The StoryFutures Creative Cluster, based at Royal Holloway, University of London and its partner Nexus Studios have been working together to create an accessible toolkit to capture and stream live performances using augmented reality to reach audiences at home. We spoke with Executive Producer at Nexus Studios, Colin Davis and StoryFutures researcher Dr Aneta Mancewicz to find out more.
What’s the big idea?
When the theatres go dark how can live performances still be experienced by audiences? What might the experience look and feel like for both actors and audiences? Just as the pandemic closed live venues in March 2020, a research and development project started looking at these very questions. Researchers Dr Aneta Mancewicz and Dr Rebecca McCutcheon at the StoryFutures Creative Cluster, based at Royal Holloway, University of London, partnered with a team led by Colin Davis at Nexus Studios and over the following months they created Live AR.
What is LiveAR?
The LiveAR project has developed a new toolkit to capture and live stream performances from live on stage straight into someone’s home, all using readily available technology to deliver an augmented reality (AR) experience. The team built a prototype kit that captures an actor’s performance via two cameras. A front-facing camera on an iPhone is suspended at head-height, tracking and recording the actor’s face. A second camera captures body movements. These two streams are then merged, along with the audio voice recording, creating a single representation of the actor. The final stream is then delivered to the ‘audience’ at home, via an app on a tablet or smartphone.

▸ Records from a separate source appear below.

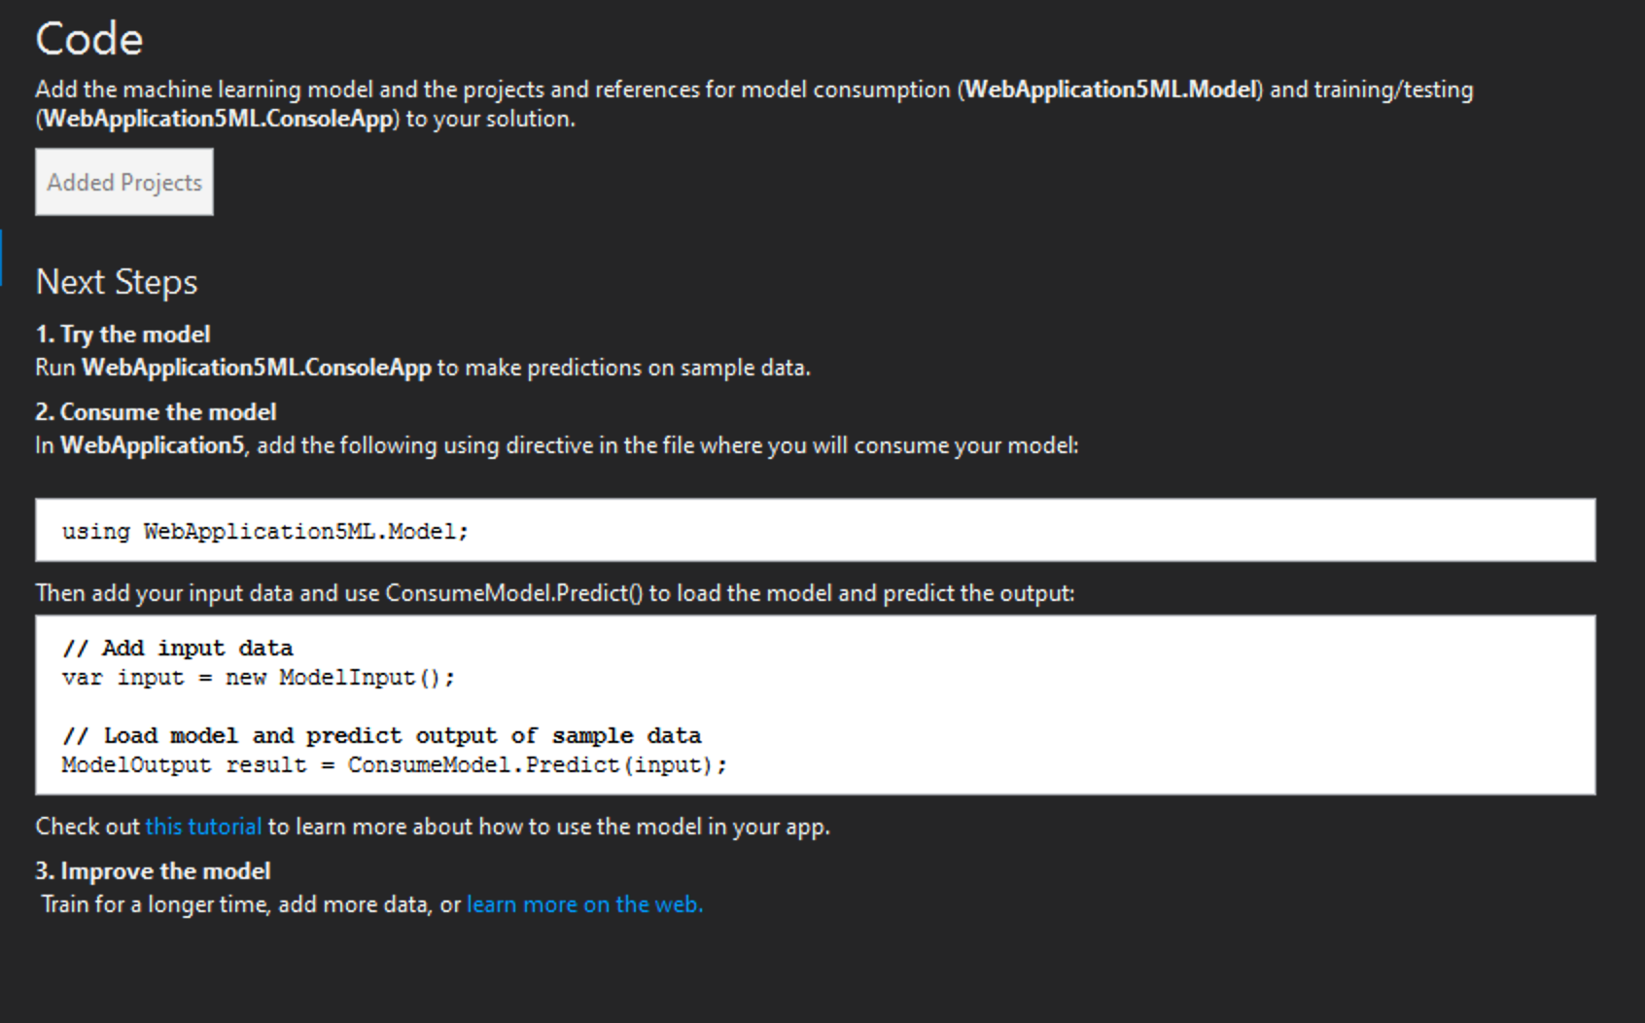Click the '1. Try the model' step label
The image size is (1645, 1023).
123,334
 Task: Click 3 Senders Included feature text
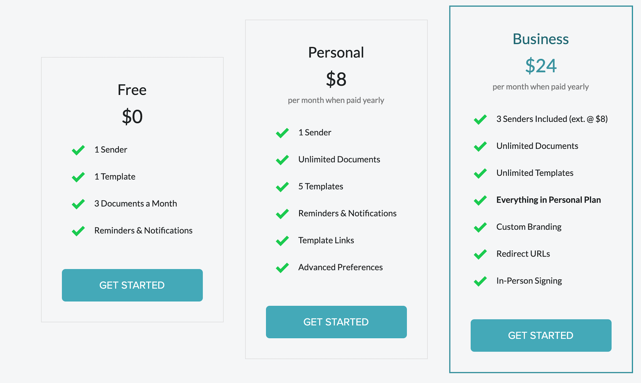[x=552, y=119]
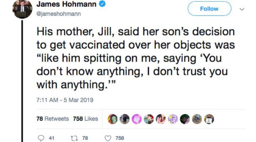Screen dimensions: 256x142
Task: Open the bright pink liker avatar
Action: [x=137, y=119]
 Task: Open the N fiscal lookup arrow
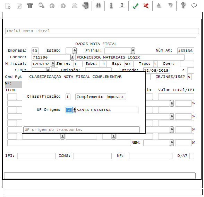point(53,64)
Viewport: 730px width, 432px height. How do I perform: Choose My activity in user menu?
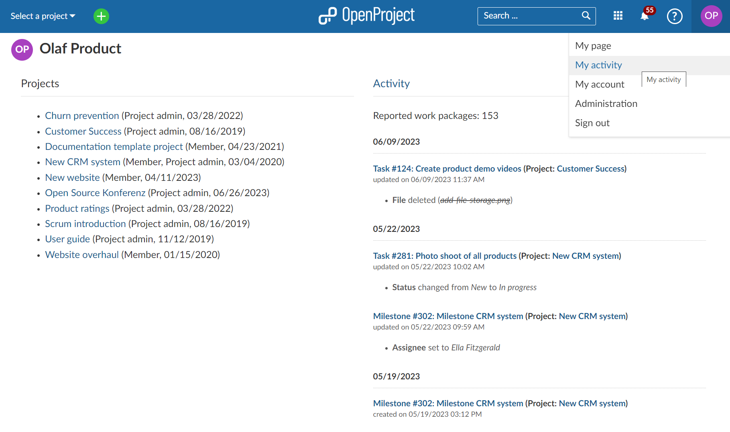598,65
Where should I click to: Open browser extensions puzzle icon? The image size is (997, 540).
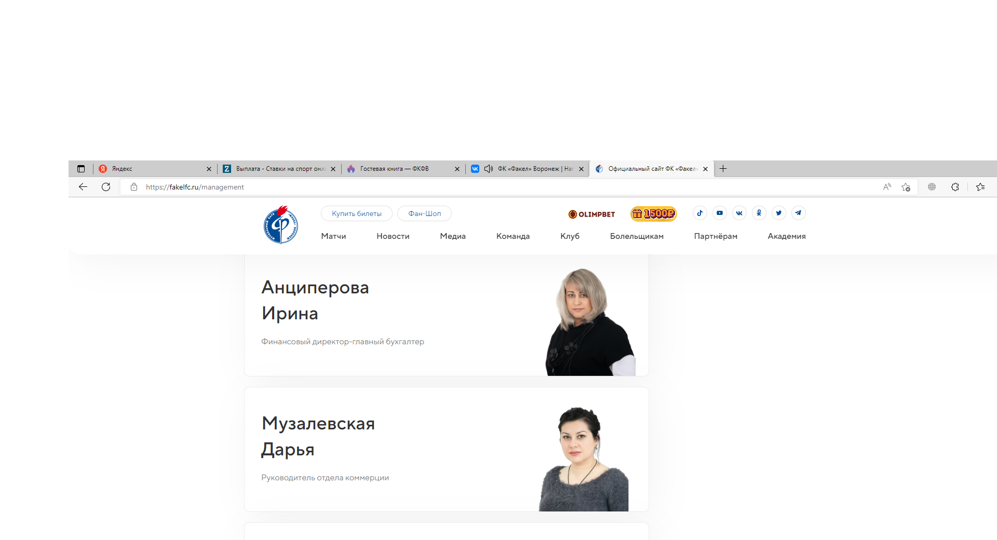tap(955, 187)
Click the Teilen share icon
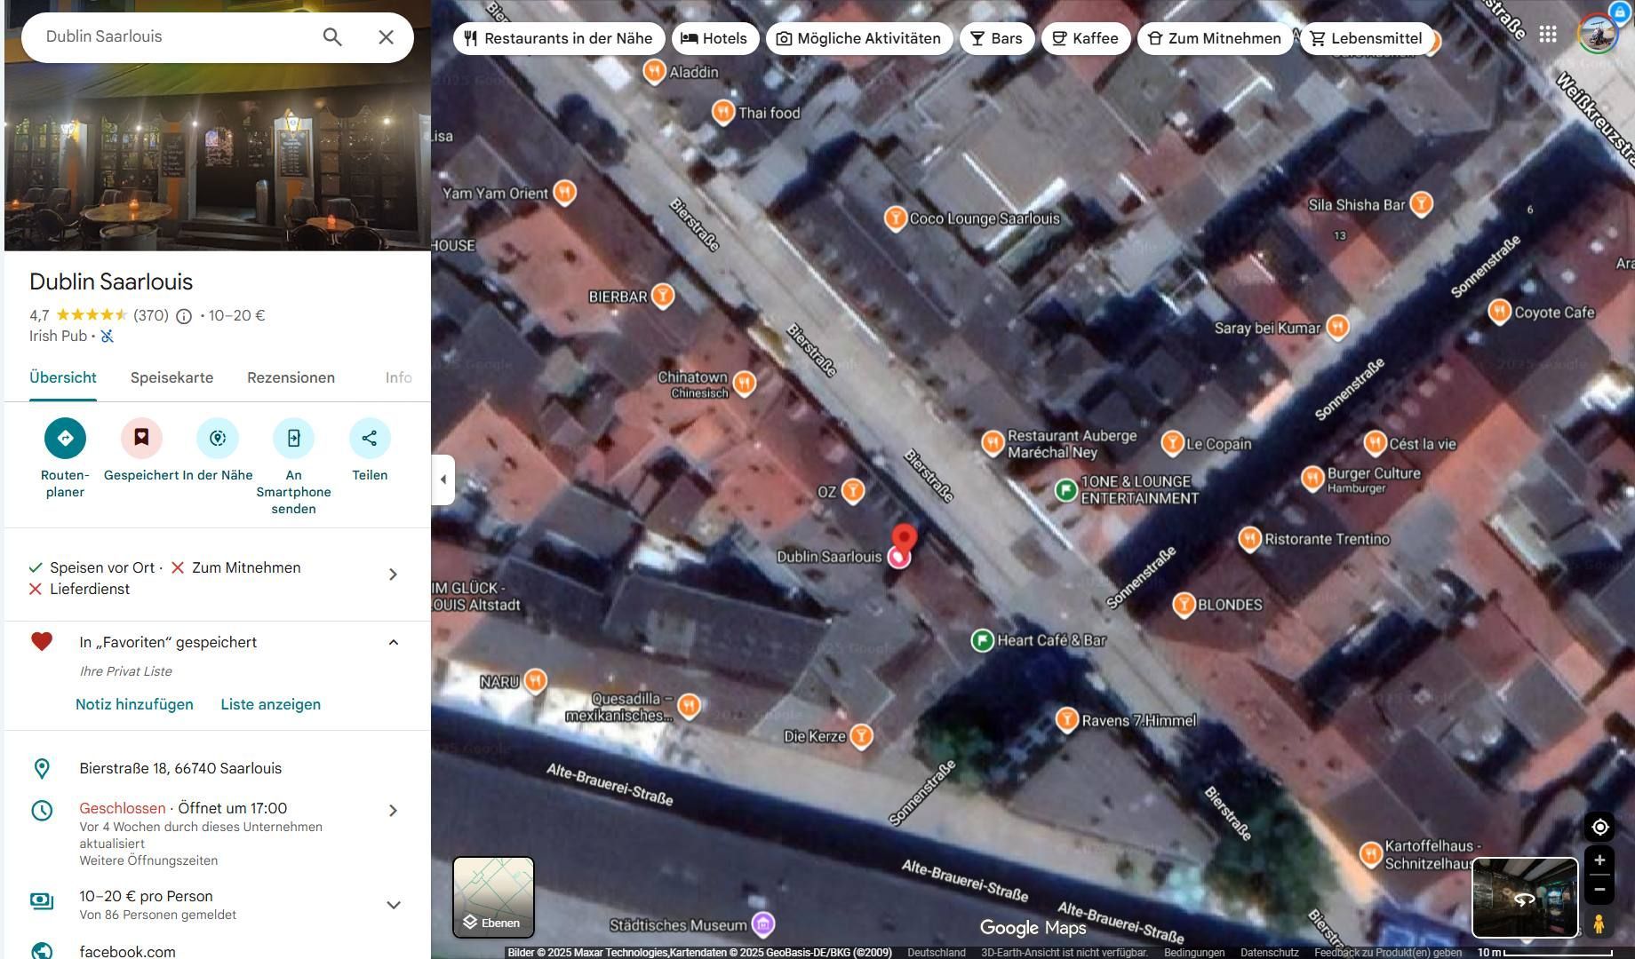Image resolution: width=1635 pixels, height=959 pixels. [370, 438]
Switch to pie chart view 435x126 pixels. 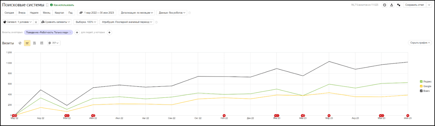(x=20, y=43)
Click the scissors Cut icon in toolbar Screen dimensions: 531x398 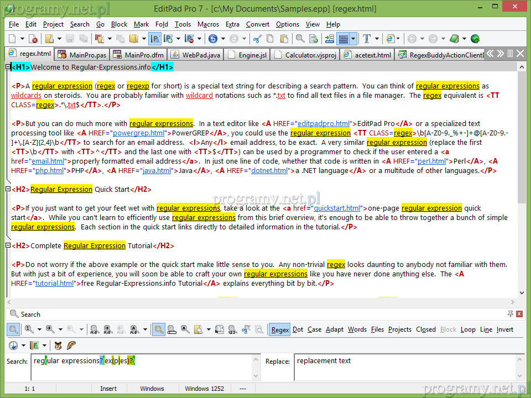[257, 39]
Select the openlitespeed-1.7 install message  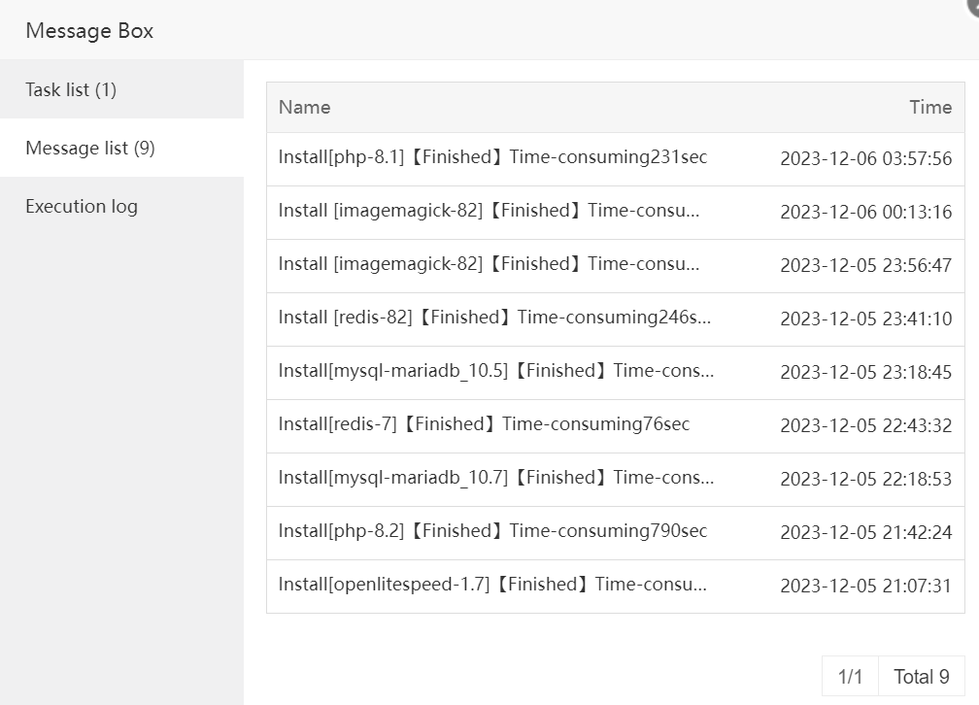(x=492, y=585)
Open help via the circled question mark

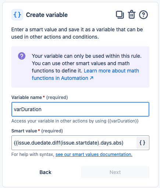point(143,15)
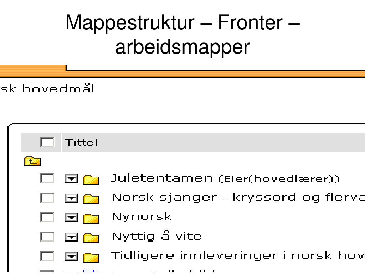Click the Norsk sjanger folder icon
This screenshot has height=274, width=365.
pos(91,199)
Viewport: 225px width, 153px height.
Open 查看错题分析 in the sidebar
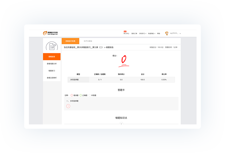point(52,63)
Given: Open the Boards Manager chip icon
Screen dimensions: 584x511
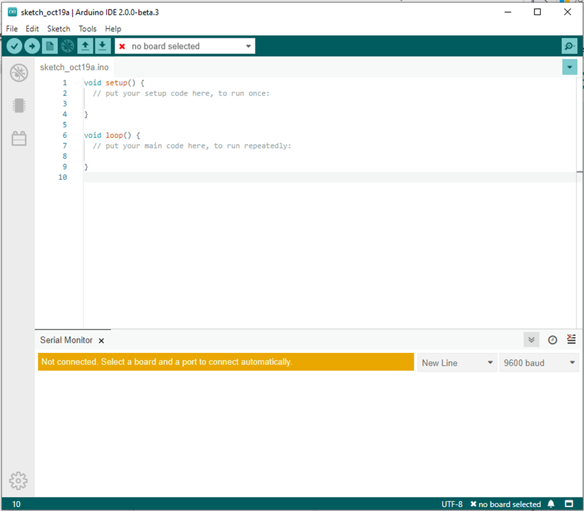Looking at the screenshot, I should [x=18, y=105].
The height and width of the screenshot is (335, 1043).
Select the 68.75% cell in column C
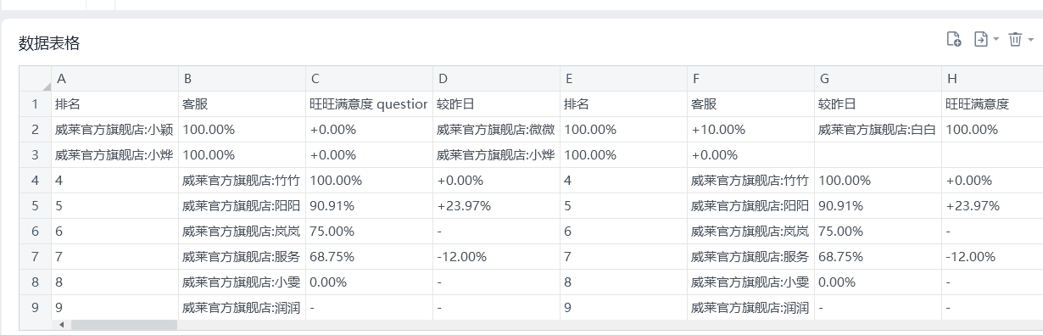[369, 257]
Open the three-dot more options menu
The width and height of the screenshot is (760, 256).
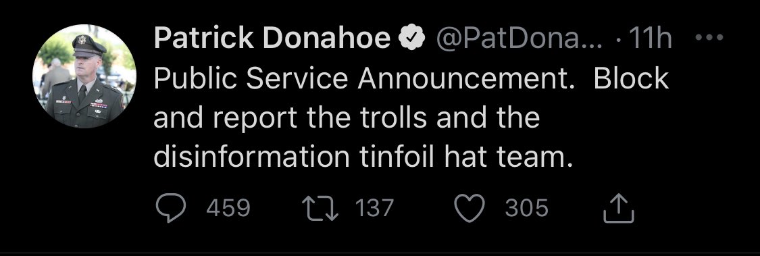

The prototype loosely reimagines The Tempest through a journey of five scenes from the play. Watching the performance, the audience sees the actor’s avatar and elements of an imagined world projected onto their room. Viewers can move all the way around the actor, get closer up or move further away. They can also interact with the scene by sculpting the environment around the actor. For example, tapping and moving clouds into new positions or prompting flowers to grow around the avatar.
What do audiences think?
A test audience tried out the prototype and the response was very positive. They found the app simple to use and particularly enjoyed the world-building interactions and getting up close to the actors.
Many assumed the performance was pre-recorded. Researcher Dr Aneta Mancewicz says it has made the team think about what indicates ‘liveness’ to the audience, and if it is important in the virtual context. She asks “what are the necessary conditions to make people feel incorporated and engaged? I think there is great potential to give a sense of play and engagement associated with live performance, without having the actors necessarily performing live.”
Traditional theatre has the thrill of both a shared experience and the uniqueness of each performance. The LiveAR project raised questions of how (and if) to recreate these aspects. For example, the prototype does not yet allow audience-to-audience or actor-to-audience contact, although test audiences expressed an interest in these interactions. Colin notes that “for us, it’s still a very open question of how much interaction do you really want? What works for a group of 10 wouldn’t necessarily work for 100. It could just be a cacophony….We were struggling the whole way through with how the sense of novelty and spectacle could fight against the story and that emotional connection.”
These are all areas to be explored in the future development of LiveAR. However, the researchers all agree that emotional and intellectual engagement with the performance should be at the heart of things.
How did the funding and partnership work?
The LiveAR work was awarded £20,000 from StoryFutures, with Nexus Studios more than matching this in production resources. Due to the pandemic, most work was carried out remotely. As a result, a large live production wasn’t possible, so the prototype was launched with two actors each performing alone.
The partnership has been incredibly positive. Aneta says they immediately clicked with Nexus Studios and liked the way that the team is really interested in big ideas. Colin describes a liberating space for innovation at StoryFutures where failure was a valid part of the creative process. He found the StoryFutures team brought “additional perspectives around business models or audience surveys and can do more qualitative and quantitative research around things so that when we do these kinds of experiments, it’s less anecdotal and more rigorous.”
What next for the future of LiveAR?
There is a great appetite for future collaboration. Nexus Studios and StoryFutures are in the early stages of developing the prototype into a publicly available app. As LiveAR uses readily available, affordable tech, the partners hope the tool can be used by smaller scale theatre venues. There’s also significant future potential in fields such as live music and sports entertainment as well as education. With such a strong relationship and so many routes to explore, Nexus Studios and StoryFutures plan to continue applying for funding together and take LiveAR to the next level.